WHAT YOU SHOULD DO
Rewrite the stretch of the records below from the line containing "Image resolution: width=1102" through the end of the records, replacing "back arrow icon" with "return arrow icon" and leaving all else unchanged.

[Rows of pointing data]
== == ==

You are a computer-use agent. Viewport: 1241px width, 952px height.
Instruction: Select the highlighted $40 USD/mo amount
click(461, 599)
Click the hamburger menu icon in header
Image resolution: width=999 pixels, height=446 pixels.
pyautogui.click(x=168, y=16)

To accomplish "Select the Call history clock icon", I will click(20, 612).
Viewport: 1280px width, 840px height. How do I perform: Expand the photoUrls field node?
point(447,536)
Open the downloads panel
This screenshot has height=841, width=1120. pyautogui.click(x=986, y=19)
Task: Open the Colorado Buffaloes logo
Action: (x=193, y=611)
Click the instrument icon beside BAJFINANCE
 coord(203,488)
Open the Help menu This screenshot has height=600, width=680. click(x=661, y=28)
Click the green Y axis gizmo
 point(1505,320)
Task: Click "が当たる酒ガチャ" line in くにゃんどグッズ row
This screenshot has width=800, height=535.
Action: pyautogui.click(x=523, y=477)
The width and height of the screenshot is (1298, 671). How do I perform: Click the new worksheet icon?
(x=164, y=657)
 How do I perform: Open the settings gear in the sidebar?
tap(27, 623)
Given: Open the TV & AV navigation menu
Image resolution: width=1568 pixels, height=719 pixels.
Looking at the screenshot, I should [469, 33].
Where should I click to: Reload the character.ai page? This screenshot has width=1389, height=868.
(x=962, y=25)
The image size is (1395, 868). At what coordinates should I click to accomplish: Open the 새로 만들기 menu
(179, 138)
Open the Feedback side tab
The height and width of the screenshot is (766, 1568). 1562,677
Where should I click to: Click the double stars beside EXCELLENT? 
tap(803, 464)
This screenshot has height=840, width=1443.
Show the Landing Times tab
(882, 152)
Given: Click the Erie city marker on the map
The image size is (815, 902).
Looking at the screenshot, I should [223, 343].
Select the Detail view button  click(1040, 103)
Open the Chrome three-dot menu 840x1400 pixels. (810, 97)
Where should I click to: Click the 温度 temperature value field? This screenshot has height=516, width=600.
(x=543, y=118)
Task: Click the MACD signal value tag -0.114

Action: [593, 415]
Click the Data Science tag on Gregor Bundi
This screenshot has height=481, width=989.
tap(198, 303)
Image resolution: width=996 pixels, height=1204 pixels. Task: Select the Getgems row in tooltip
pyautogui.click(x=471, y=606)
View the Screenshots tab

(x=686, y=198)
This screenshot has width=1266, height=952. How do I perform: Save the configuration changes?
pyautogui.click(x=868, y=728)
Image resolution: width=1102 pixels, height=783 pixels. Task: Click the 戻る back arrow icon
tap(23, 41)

== == ==

SOLUTION FOR THIS PROBLEM
Image resolution: width=1102 pixels, height=783 pixels. Task: Click the 戻る return arrow icon
tap(23, 41)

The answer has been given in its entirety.